S.M.W. has a long criminal history and has been incarcerated since February 2012 pending charges that she sexually assaulted two of her children. Prior to her incarceration, the Division offered numerous services but S.M.W. did not avail herself of them. S.M.W. also has a history of mental health illness, behavioral problems, and substance abuse. Despite being diagnosed with schizophrenia, bipolar disorder and postpartum depression, S.M.W. has repeatedly failed to take her psychotropic medication regularly.

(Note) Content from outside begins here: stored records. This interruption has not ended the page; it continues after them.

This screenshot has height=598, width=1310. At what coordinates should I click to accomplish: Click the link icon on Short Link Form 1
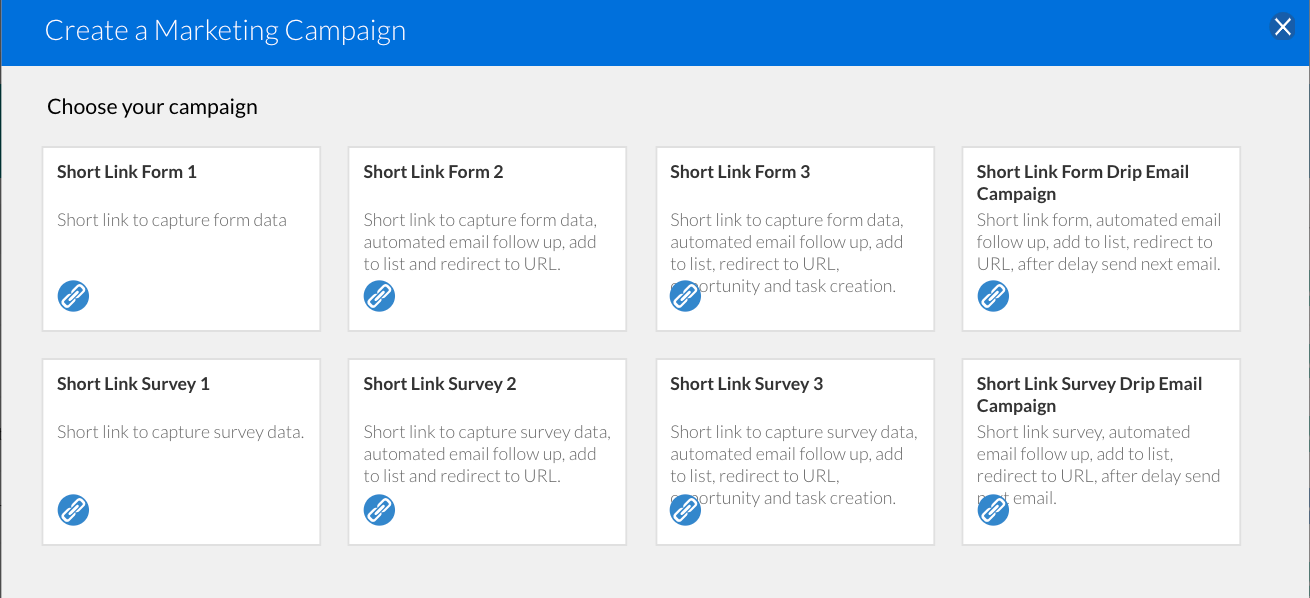[73, 296]

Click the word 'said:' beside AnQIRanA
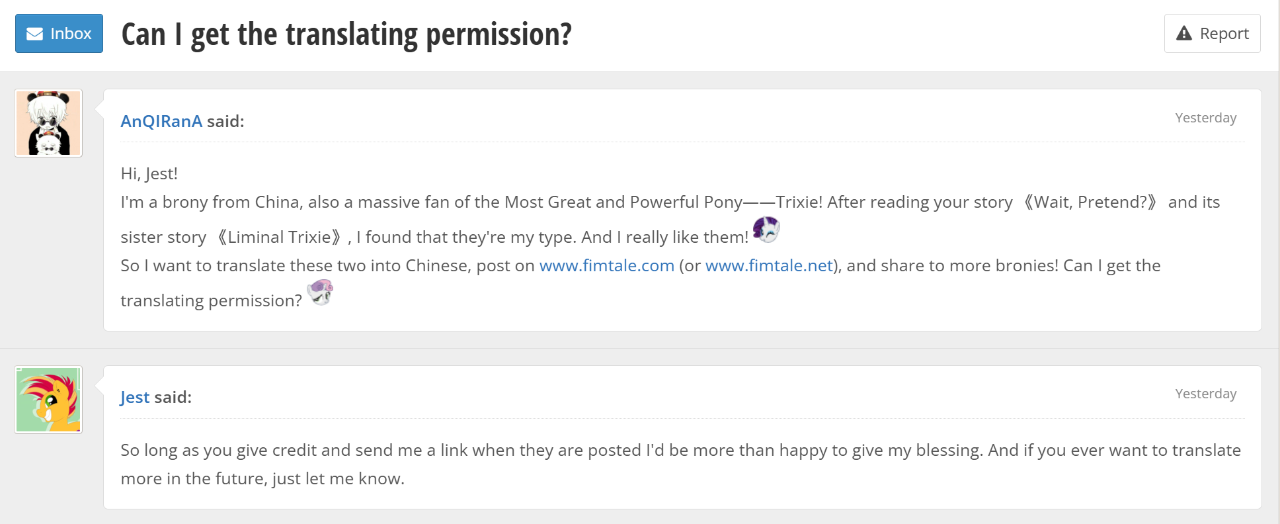(225, 121)
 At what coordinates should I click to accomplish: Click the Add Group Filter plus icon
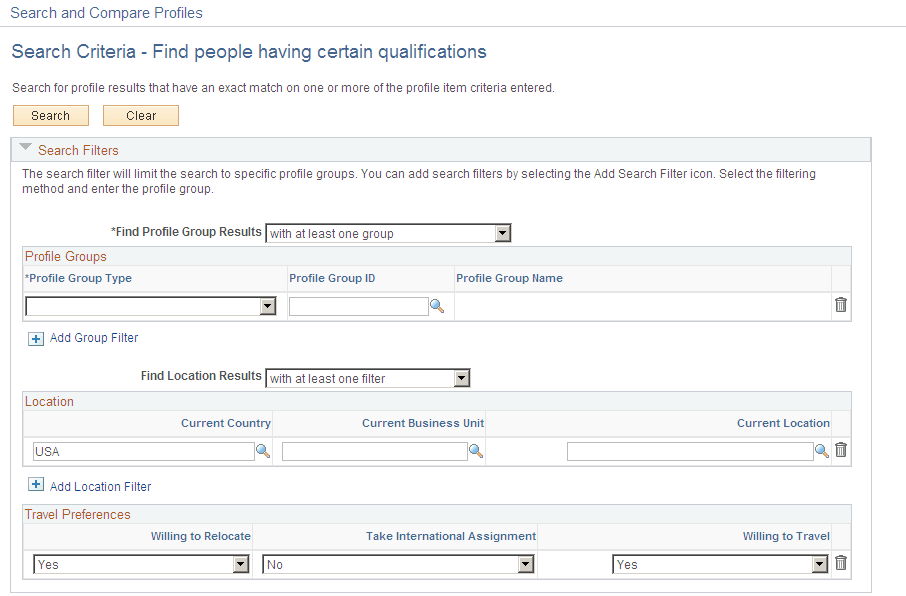pyautogui.click(x=36, y=338)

G.L.S. has never held himself out as a placement resource for I.V.S. or any of his other children. He has failed to maintain steady employment despite being able-bodied. G.L.S. also missed numerous scheduled visitation appointments with I.V.S. and only stayed for less than half the allotted time when he did attend. Credible expert testimony revealed that G.L.S. does not understand his children's needs and does not have the empathy necessary to meet those needs. A bonding evaluation revealed that I.V.S. did not have an emotional bond with G.L.S., and is instead closely bonded with his foster family.

Therefore, the credible evidence demonstrates that both S.M.W. and G.L.S. lack the capacity to care for I.V.S., and are incapable of providing him a safe, stable, and permanent home.

Judge Blackburn carefully review the evidence presented, and thereafter concluded that the Division had met by clear and convincing evidence all of the legal requirements for a judgment of guardianship. Her opinion tracks the statutory requirements of N.J.S.A. 30:4C-15.1a, accords with In re Guardianship of K.H.O., 161 N.J. 337 (1999), In re Guardianship of D.M.H., 161 N.J. 365 (1999), and N.J. Div. of Youth & Family Servs. v. A.W., 103 N.J. 591 (1986), and is supported by substantial and credible evidence in the record. N.J. Div. of Youth & Family Servs. v. F.M., 211 N.J. 420, 448-49 (2012). We therefore affirm substantially for the reasons that the judge expressed in her comprehensive and well-reasoned opinion.

Affirmed.


1 The Division has been involved with defendants since May 2010 as to their four other children and S.M.W.'s sixth child with another individual. Currently, S.M.W.'s mother has custody of these five children.